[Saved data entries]
****
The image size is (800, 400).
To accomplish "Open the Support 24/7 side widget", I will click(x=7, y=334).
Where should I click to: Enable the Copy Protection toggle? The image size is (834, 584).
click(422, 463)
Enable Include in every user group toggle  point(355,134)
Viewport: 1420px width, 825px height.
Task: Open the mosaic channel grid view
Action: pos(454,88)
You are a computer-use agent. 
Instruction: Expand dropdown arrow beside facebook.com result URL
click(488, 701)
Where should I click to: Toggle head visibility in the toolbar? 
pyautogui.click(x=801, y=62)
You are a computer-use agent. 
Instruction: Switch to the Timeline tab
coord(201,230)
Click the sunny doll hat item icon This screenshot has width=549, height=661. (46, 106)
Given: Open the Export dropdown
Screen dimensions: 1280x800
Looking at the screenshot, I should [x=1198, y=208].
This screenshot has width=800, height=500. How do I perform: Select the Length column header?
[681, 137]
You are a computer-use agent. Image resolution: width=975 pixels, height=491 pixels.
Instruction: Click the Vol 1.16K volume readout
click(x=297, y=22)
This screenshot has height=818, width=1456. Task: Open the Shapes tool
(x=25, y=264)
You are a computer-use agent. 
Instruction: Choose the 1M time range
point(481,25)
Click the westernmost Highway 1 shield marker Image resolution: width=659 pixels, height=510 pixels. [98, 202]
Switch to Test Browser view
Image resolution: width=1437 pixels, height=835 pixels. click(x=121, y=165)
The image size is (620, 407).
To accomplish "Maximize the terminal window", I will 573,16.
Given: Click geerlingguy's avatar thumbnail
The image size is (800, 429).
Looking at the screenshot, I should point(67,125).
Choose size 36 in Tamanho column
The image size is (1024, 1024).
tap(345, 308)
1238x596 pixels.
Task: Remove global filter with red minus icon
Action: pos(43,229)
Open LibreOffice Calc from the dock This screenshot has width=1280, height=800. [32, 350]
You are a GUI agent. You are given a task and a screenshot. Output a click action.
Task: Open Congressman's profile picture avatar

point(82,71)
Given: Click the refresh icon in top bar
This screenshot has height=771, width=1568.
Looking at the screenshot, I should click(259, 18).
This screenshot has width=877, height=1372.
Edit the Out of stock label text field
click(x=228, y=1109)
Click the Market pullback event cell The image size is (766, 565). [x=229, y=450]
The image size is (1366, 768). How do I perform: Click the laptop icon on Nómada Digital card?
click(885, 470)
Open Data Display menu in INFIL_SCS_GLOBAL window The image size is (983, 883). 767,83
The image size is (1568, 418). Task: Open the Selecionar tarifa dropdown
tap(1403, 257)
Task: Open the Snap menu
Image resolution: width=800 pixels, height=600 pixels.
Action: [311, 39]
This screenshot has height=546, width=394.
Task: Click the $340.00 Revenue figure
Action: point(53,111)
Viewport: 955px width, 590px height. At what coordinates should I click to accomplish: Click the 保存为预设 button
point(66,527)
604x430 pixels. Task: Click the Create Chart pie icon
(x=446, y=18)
****
Please write out the lines that run from the one with "The image size is (1366, 768)." to the end of the records, both included, exactly as they appear.

- _Written response_:
The image size is (1366, 768). How do I perform: Click the laptop icon on Nómada Digital card?
click(885, 470)
Open Data Display menu in INFIL_SCS_GLOBAL window The image size is (983, 883). 767,83
The image size is (1568, 418). Task: Open the Selecionar tarifa dropdown
tap(1403, 257)
Task: Open the Snap menu
Image resolution: width=800 pixels, height=600 pixels.
Action: [311, 39]
This screenshot has height=546, width=394.
Task: Click the $340.00 Revenue figure
Action: point(53,111)
Viewport: 955px width, 590px height. At what coordinates should I click to accomplish: Click the 保存为预设 button
point(66,527)
604x430 pixels. Task: Click the Create Chart pie icon
(x=446, y=18)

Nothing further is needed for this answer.